It was at Shady Camp in the Mary River National Park where we were flanked from all sides by teams of crocodiles in a great ambush that the Viet Cong would be proud of. It was night time and we were fishing off the far side of the Shady Camp barrage, with the camping area, our vehicle and all our stuff on the other side. I had just landed a nice 57cm barramundi so was reasonably satisfied with the night’s proceedings.
As the night progressed it became apparent that the number of crocodiles in our area were accumulating. With our torches we could see the eyes of many crocodile insurgents in the water. Never before had I seen so many crocodiles at one time, up to around 20 we counted. They kept getting closer to the barrage from both in front and behind us, making us feel nervous. Hong thought it was time for a break to give it time for the crocodile offensive to subside and clear away. I said I’d be right behind him, just reel in my last cast. Just as I had my lure out of the water Hong was back already. “We’re not going anywhere” he says, shining his torch across the barrage, illuminating a chunky 3 meter croc, resting on the barrage and separating us from the safe side of the barrage. I thought we were fairly boned. Crocodiles closing in from all directions. “So that’s why there’s all those people on the other side of the barrage and none of them are coming out to join us fishing” said Hong.

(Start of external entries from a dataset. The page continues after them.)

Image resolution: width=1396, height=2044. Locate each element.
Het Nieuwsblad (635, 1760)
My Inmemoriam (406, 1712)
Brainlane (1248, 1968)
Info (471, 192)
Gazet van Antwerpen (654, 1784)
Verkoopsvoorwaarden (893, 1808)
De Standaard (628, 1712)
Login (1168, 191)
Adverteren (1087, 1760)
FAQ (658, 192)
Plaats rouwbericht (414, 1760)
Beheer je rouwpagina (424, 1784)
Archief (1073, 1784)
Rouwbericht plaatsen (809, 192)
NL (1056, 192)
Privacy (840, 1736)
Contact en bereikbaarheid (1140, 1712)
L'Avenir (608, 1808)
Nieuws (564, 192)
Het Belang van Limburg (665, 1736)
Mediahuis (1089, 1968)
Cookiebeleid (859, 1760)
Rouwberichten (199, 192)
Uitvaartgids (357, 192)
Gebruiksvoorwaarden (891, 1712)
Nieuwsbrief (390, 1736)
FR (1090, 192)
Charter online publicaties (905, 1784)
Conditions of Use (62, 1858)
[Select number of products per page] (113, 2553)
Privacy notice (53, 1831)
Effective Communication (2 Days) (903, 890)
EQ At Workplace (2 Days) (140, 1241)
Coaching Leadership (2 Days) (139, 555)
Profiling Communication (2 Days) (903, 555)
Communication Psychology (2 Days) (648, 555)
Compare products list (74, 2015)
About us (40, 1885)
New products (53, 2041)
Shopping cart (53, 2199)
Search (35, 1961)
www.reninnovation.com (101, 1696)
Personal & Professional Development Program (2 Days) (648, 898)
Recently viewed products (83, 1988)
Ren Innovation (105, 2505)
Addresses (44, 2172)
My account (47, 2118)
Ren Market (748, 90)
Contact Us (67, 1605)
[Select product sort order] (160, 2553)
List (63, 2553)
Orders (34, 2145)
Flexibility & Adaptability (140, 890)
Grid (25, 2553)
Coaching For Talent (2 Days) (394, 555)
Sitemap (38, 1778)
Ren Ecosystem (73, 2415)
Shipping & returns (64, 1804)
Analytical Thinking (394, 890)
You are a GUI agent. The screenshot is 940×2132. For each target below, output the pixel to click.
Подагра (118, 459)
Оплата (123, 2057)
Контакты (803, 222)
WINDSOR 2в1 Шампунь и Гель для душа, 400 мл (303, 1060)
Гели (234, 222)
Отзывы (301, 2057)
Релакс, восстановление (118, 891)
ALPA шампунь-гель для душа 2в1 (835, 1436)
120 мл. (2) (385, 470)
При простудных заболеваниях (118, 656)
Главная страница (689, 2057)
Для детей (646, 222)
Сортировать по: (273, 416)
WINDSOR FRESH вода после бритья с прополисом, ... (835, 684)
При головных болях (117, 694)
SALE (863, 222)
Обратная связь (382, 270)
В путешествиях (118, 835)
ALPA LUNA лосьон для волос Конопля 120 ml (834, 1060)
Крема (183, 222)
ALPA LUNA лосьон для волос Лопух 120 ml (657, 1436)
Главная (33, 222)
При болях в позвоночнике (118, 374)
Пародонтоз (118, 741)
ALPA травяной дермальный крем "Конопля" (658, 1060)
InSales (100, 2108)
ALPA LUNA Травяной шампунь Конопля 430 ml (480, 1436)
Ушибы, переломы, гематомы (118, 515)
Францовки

The only thing I could do to control the situation was be to keep fishing and hope the crocs went away. At least I’d die doing what I loved. My plan worked, with the big croc moving off after about an hour of some of the least relaxing fishing I’ve ever done. We scurried back to the safe side of the barrage, running the gauntlet with crocs on both sides of us. We celebrated still being alive with some beer and sliced bread for dinner.